◆ What is expected ◆
The expected output is exactly the lines below, starting at the line with "игры (16, 576)" and ending at the line with "Samsung Galaxy Z Flip8 - ничего нового? (84, 1738)", both included; no other line belongs in it.

◆ Available records ◆
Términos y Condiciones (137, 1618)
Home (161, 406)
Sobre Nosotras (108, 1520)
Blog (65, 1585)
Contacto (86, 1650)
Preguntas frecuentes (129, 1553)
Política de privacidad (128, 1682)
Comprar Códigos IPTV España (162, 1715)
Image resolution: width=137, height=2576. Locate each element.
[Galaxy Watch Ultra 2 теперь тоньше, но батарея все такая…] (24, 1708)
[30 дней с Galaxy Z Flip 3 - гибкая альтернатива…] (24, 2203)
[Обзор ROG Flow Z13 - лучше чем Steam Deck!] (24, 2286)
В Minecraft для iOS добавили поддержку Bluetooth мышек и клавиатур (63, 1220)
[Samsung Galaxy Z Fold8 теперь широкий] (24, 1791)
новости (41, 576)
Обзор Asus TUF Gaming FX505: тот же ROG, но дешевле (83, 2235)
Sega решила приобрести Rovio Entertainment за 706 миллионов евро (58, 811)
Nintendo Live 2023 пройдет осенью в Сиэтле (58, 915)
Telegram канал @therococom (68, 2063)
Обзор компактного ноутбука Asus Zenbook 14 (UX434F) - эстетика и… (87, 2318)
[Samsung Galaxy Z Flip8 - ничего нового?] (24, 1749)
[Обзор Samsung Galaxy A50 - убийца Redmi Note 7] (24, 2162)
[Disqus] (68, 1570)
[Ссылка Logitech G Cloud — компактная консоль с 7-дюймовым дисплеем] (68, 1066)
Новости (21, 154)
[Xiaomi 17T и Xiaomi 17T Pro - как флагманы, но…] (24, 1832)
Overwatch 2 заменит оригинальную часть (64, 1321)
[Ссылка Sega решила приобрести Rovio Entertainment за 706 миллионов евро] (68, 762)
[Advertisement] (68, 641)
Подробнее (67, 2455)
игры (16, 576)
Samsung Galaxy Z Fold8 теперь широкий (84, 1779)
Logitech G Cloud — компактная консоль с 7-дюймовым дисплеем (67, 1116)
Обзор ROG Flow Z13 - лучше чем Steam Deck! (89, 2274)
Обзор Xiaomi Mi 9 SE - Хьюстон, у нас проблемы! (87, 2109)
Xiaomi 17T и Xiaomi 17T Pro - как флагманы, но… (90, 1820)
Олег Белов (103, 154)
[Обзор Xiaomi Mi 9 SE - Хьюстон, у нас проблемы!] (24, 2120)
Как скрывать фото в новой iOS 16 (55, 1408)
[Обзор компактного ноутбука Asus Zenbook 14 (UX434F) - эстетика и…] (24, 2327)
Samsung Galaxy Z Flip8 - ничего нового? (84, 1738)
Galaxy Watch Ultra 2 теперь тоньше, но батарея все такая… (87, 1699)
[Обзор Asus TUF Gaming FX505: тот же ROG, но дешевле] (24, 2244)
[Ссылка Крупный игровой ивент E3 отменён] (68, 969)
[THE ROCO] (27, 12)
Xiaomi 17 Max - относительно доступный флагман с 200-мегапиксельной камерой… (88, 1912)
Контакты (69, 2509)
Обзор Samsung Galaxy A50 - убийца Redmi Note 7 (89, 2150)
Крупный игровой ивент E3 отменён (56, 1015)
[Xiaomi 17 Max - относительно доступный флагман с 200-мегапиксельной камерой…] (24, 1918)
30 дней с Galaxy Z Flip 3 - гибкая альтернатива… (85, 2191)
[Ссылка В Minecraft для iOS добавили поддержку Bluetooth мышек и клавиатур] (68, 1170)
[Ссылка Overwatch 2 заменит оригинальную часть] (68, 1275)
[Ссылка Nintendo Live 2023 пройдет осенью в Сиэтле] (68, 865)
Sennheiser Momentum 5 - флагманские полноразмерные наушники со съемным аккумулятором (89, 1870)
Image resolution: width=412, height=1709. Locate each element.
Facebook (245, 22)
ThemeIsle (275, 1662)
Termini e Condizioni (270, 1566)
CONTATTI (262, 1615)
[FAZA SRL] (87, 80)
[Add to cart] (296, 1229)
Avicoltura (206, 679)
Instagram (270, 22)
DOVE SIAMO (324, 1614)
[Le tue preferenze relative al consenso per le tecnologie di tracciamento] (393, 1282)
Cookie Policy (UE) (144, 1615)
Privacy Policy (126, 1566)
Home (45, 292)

* * *

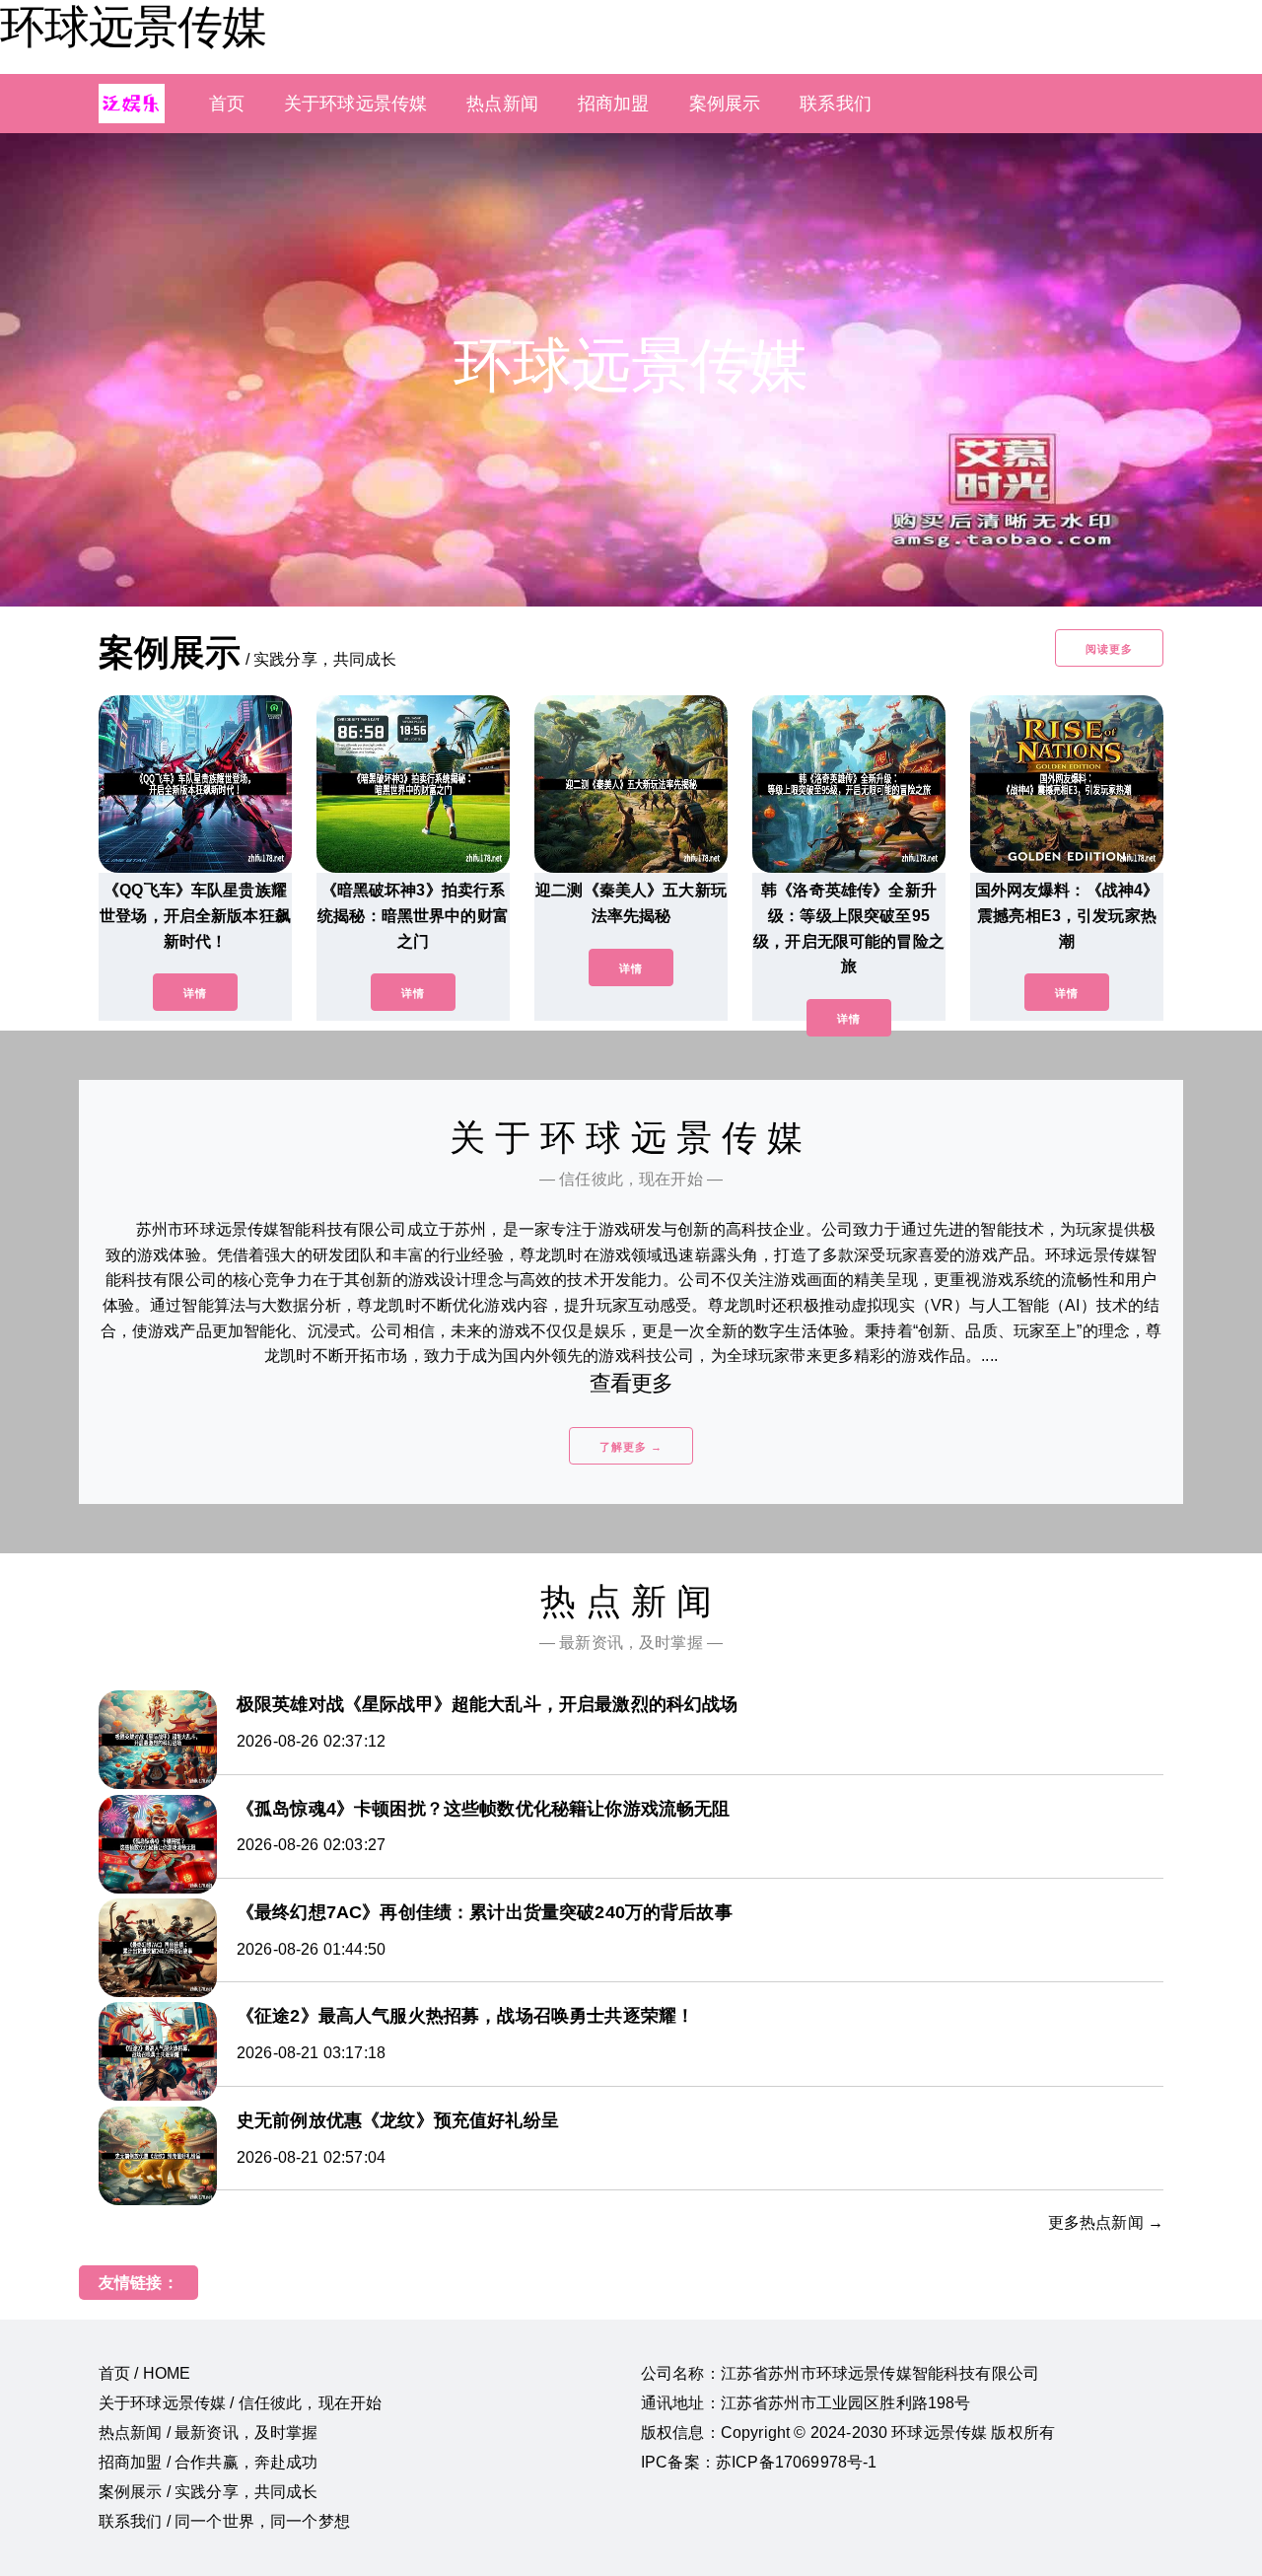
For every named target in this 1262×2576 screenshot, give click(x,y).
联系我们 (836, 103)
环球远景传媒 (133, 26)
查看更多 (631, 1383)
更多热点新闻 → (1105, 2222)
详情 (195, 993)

---

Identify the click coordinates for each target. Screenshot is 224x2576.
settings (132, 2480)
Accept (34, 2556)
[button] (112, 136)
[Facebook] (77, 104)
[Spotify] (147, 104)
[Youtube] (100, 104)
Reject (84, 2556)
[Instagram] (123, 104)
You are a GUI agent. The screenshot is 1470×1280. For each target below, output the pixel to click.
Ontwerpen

◆ Result ◆
игры (16, 576)
Samsung Galaxy Z Fold8 теперь широкий (84, 1779)
Logitech G Cloud — компактная консоль с 7-дюймовым дисплеем (67, 1116)
Обзор ROG Flow Z13 - лучше чем Steam Deck! (89, 2274)
Обзор Xiaomi Mi 9 SE - Хьюстон, у нас проблемы! (87, 2109)
Xiaomi 17T и Xiaomi 17T Pro - как флагманы, но… (90, 1820)
Олег Белов (103, 154)
[Обзор Xiaomi Mi 9 SE - Хьюстон, у нас проблемы!] (24, 2120)
Как скрывать фото в новой iOS 16 (55, 1408)
[Обзор компактного ноутбука Asus Zenbook 14 (UX434F) - эстетика и…] (24, 2327)
Samsung Galaxy Z Flip8 - ничего нового? (84, 1738)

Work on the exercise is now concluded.